Texas police departments expressed confusion over how to proceed.
Brad Coe, the sheriff in Kinney County along the Texas border, woke up on Wednesday with one destination in mind: Gov. Greg Abbott’s office.
Sheriff Coe is the lead police authority in a mostly rural county that has embraced the state’s attempt to halt the sharp rise in migrants coming from Mexico. He said he was done with the whiplash of confusing legal orders issued in the past 24 hours over the law.
He wanted to hear from Gov. Abbott himself. “I’m on my way to his office right now,” he said.
He recapped the conflicting directives handed down on whether his department had the legal authority to arrest migrants who have entered the country illegally, under the terms of the new law.
The Supreme Court ruled “that yes we can,” he said, referring to Tuesday’s decision. “But a lower court said no we can’t. The Supreme Court is supposed to be supreme court of the land. Something ain’t right.”
Police departments across Texas, both close to and far from the border, expressed confusion over how to proceed after the Supreme Court briefly allowed the new law to go into effect on Tuesday — and then an appeals court once again halted it.
On Wednesday morning, a panel of three judges from the U.S. Court of Appeals for the Fifth Circuit heard more arguments from both the state and federal government about whether it should go into effect. Many police departments said they would be paying close attention to how the panel ruled before they unveil their plans.
The law, known as Senate Bill 4, would make it a state crime to cross into Texas from Mexico anywhere other than a legal port of entry. The first arrest would be considered a misdemeanor and after that, it would be a felony.
The state police have not given any public indication as to how or when it would begin enforcing the law if it ultimately goes into effect. Abril Luna, a spokeswoman with the police department in Brownsville, on the border, said that whatever the ruling, she did not expect daily operations to change dramatically. “If the law passes, of course it will be enforced just like any other Texas laws,” Ms. Luna said.
Jodi Silva, a spokeswoman for the police in Houston, the largest city in Texas, said they too would decide what course of action to take after a new court ruling is issued. “We are also monitoring and see which direction we go,” Ms. Silva said.

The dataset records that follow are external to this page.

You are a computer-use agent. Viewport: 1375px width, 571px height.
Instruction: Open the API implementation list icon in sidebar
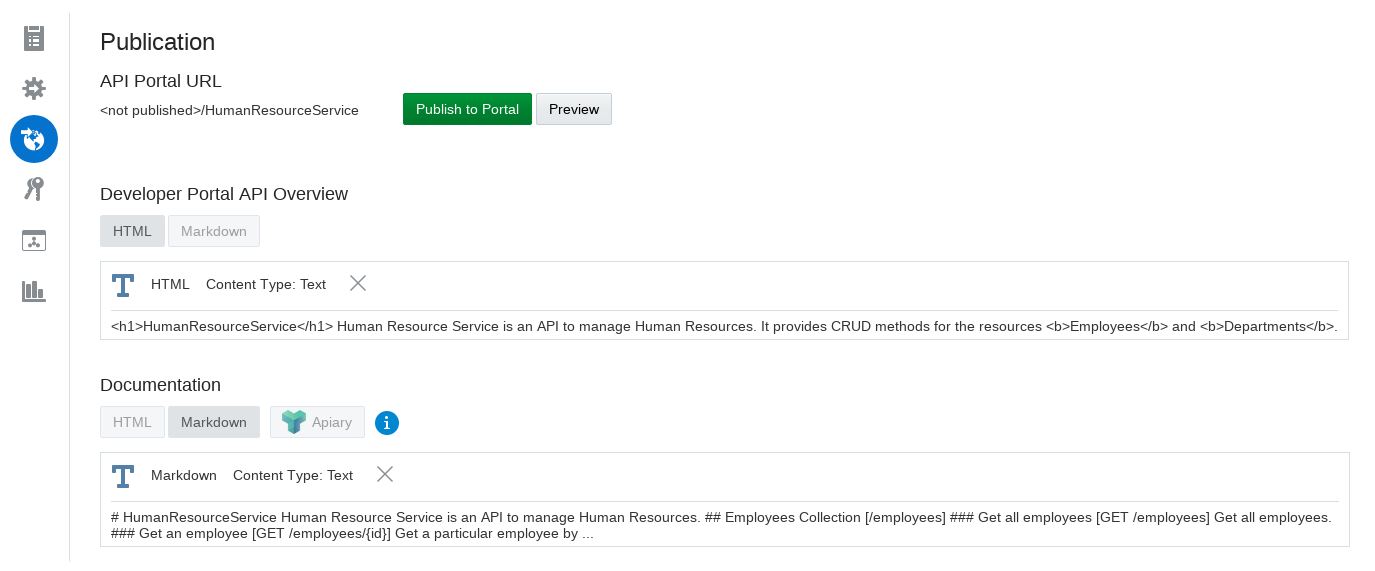coord(34,38)
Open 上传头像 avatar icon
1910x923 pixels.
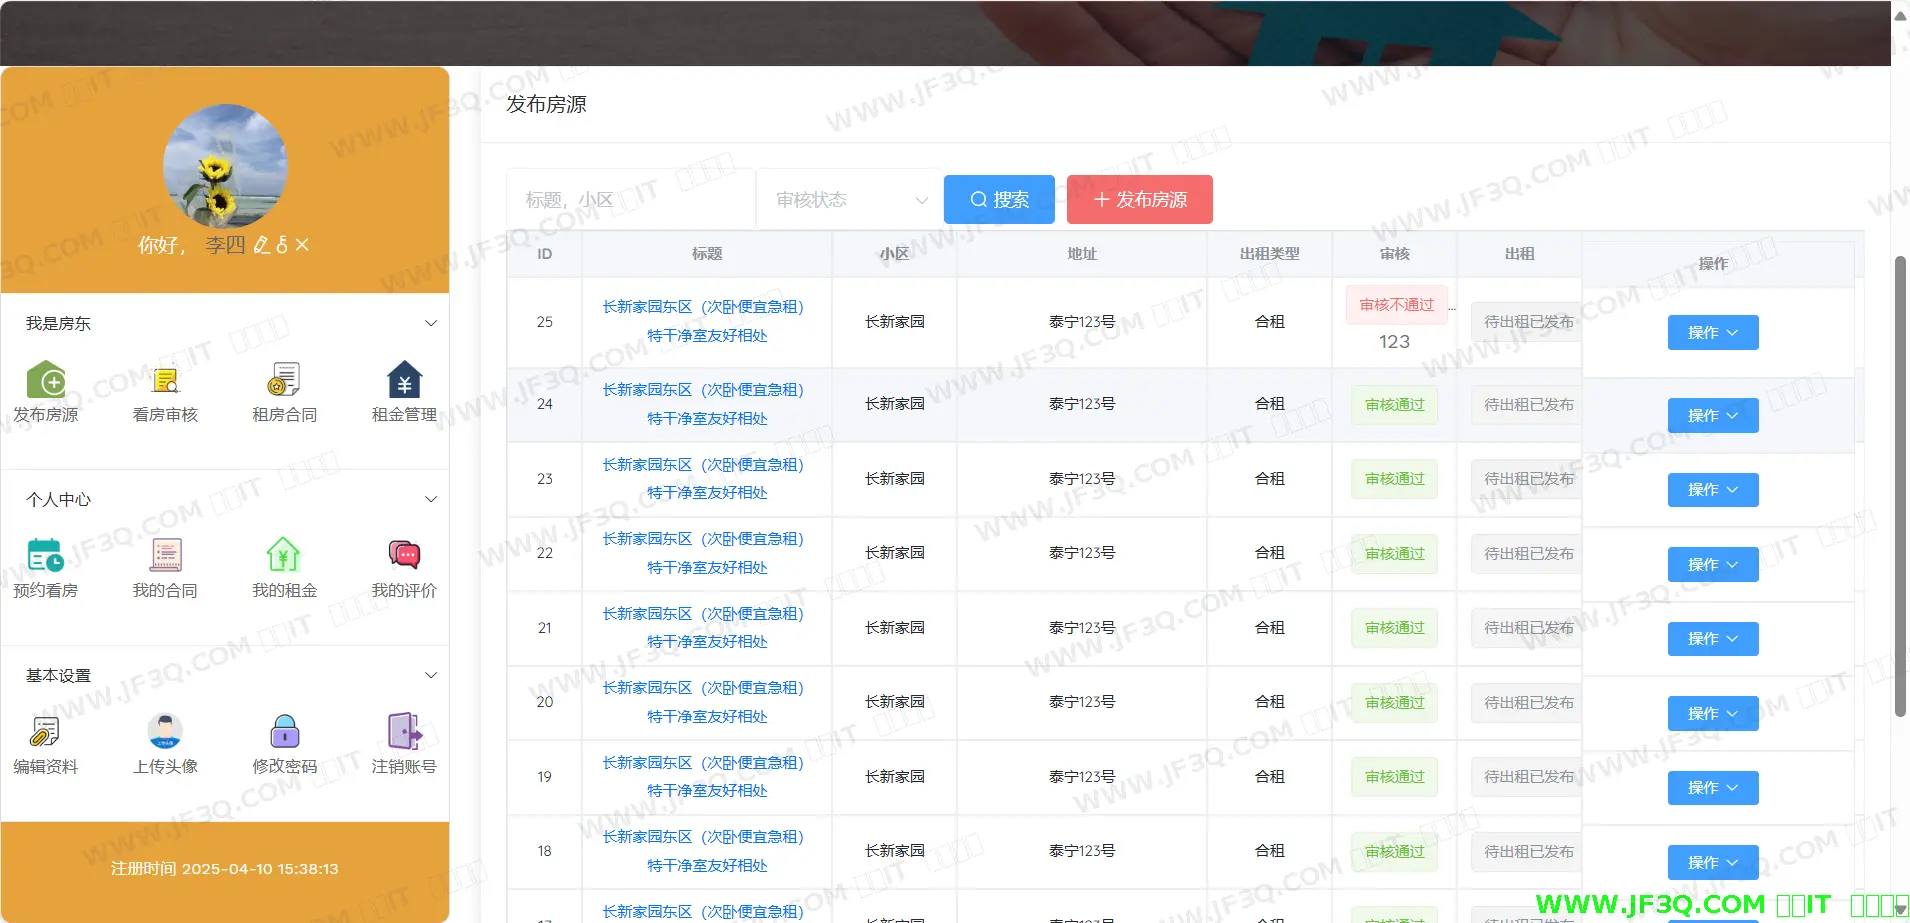click(165, 732)
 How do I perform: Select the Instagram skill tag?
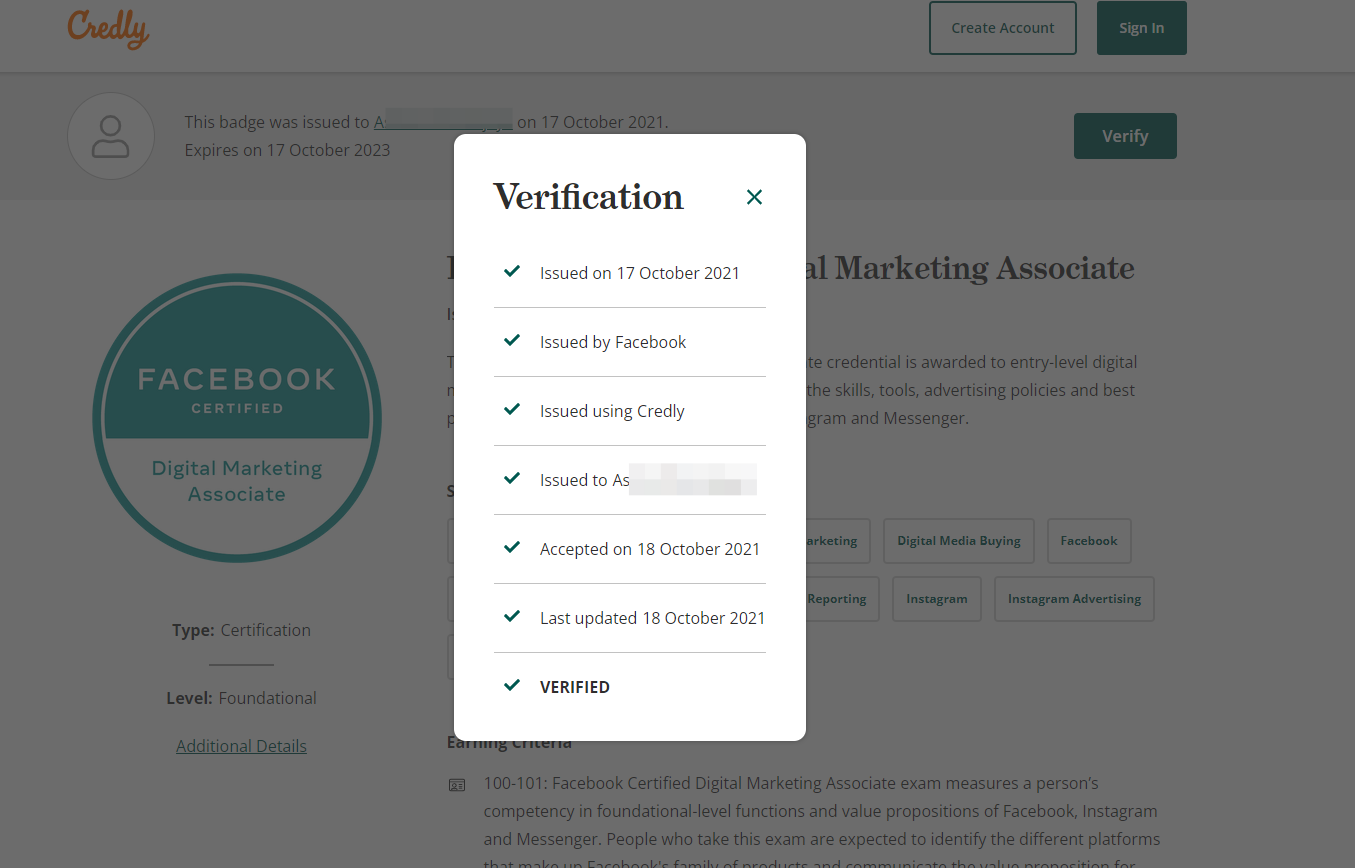tap(936, 599)
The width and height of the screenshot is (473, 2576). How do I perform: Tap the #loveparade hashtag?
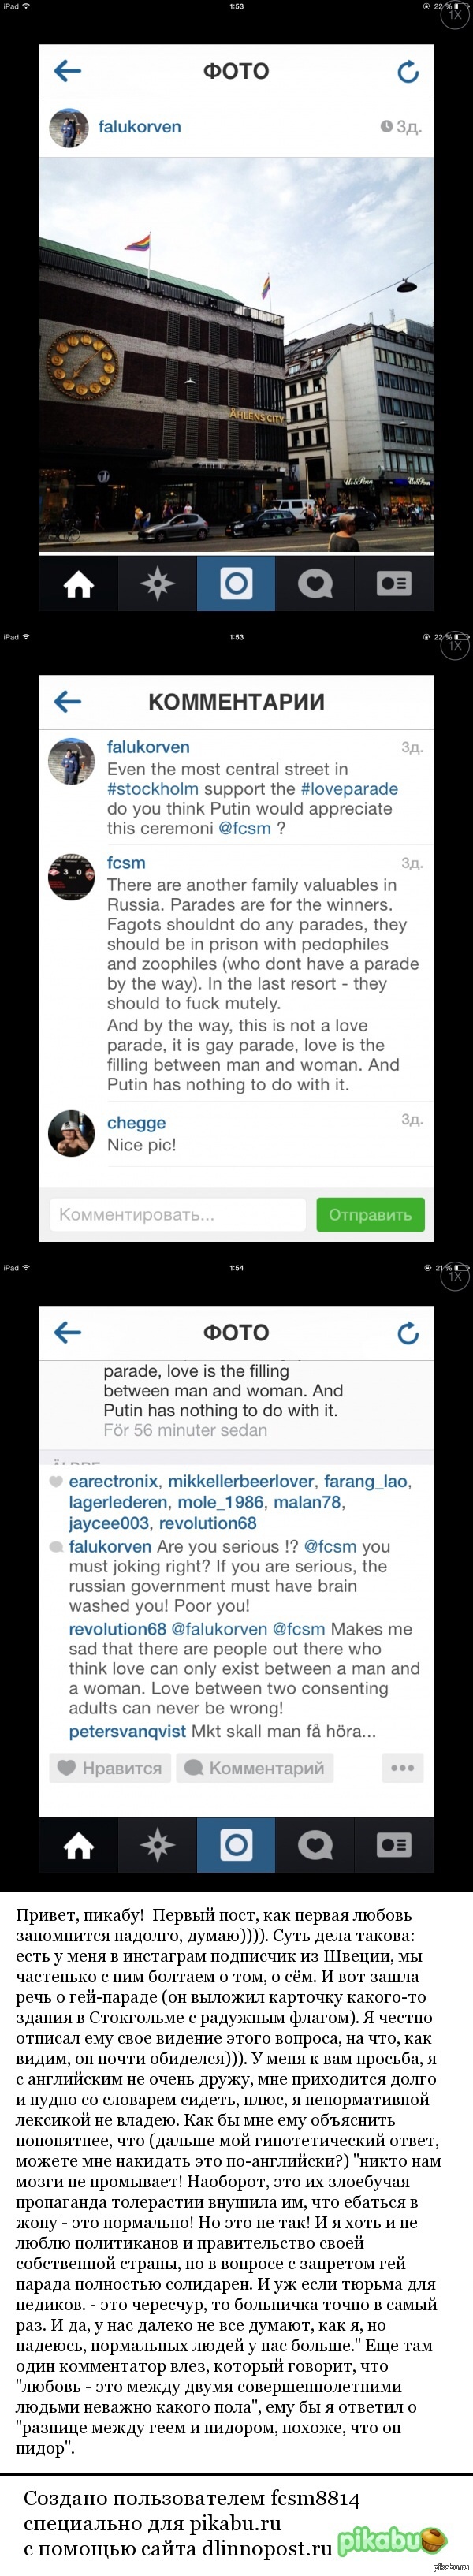point(349,789)
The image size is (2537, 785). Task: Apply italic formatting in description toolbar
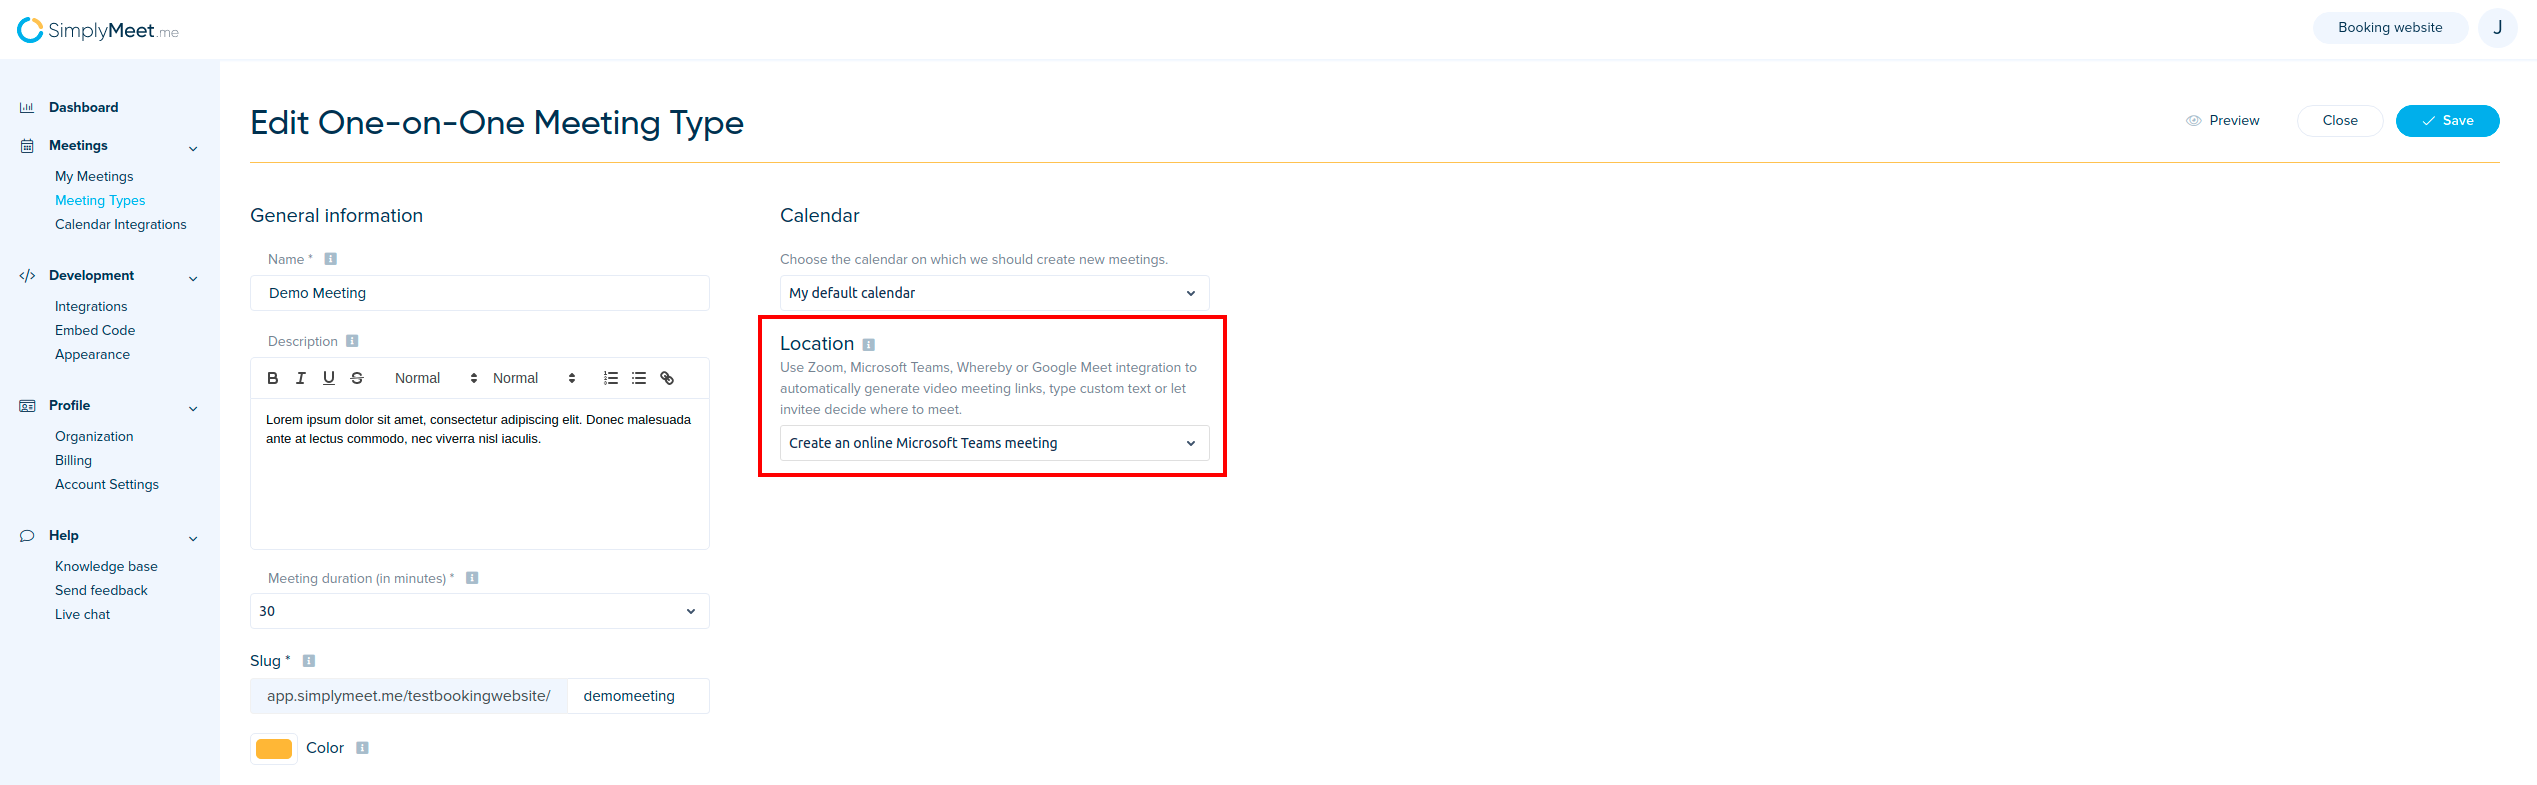(x=300, y=378)

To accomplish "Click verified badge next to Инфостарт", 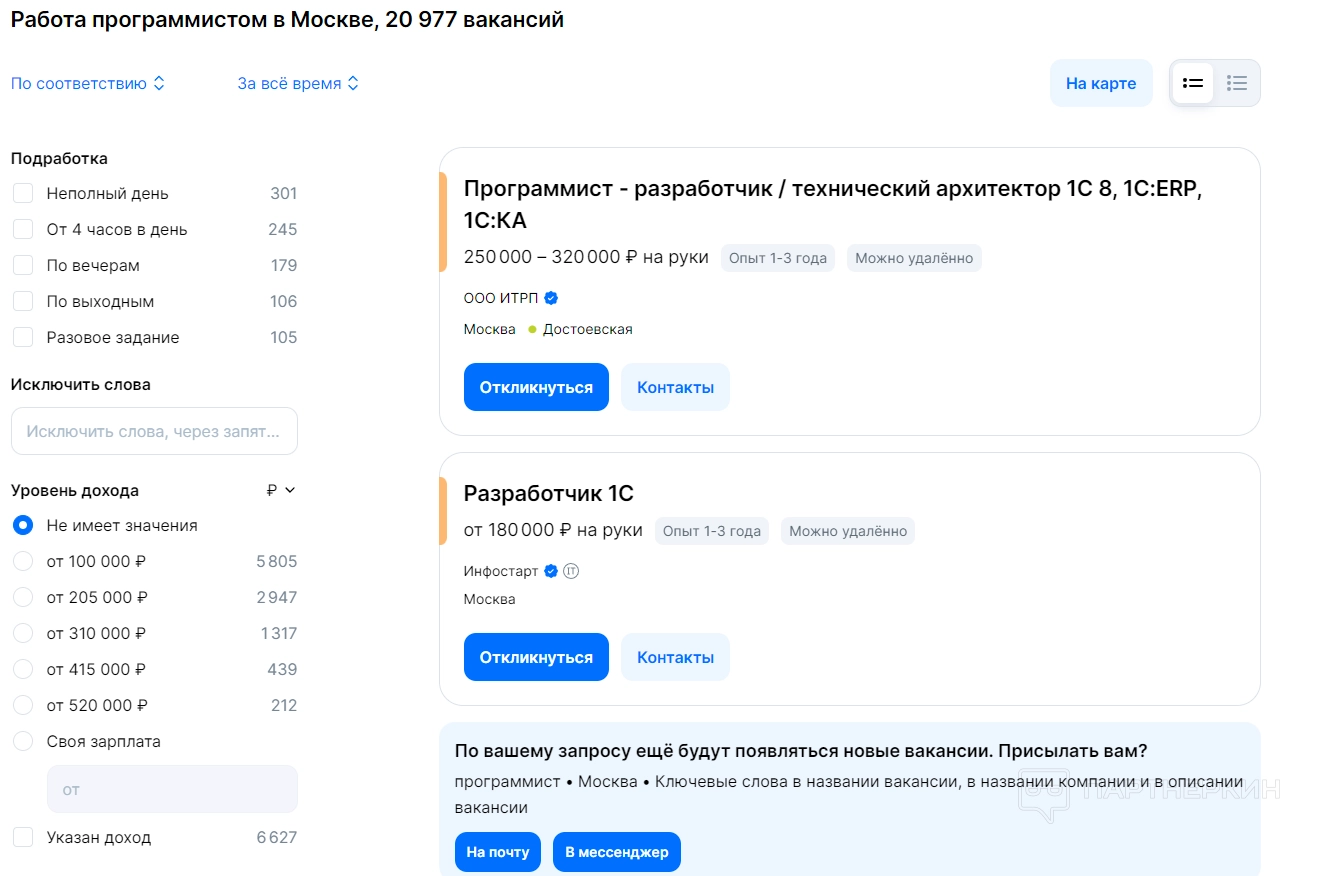I will coord(550,571).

In San Antonio, Javier Salazar, the sheriff of Bexar County, which includes that city, issued a policy manual that directs his deputies to enforce the law without engaging in racial profiling, which many critics of the law fear would happen as state and local police try to determine who may have entered the country illegally. Deputies making arrests will base them “on probable cause supporting the elements of the offense and not on national origin, immigration status, ethnicity or race,” it said.
Back in Kinney County, Chief Coe, whose office employs six deputies, said that the long list of aggressive border security measures adopted by Mr. Abbott in recent months, which include placing concertina wire along the Rio Grande and a heavily armed law enforcement presence on parts of the border, appears to have deterred people from crossing. Last year, his deputies arrested up to 20 migrants a day. More recently, he said, “we’re lucky if we get two or three a day max.”
He said he hoped S.B. 4 would be allowed to take effect, not because he wants to arrest migrants, but because it would act as a deterrent. “People would stop coming because it is against the law,” he said.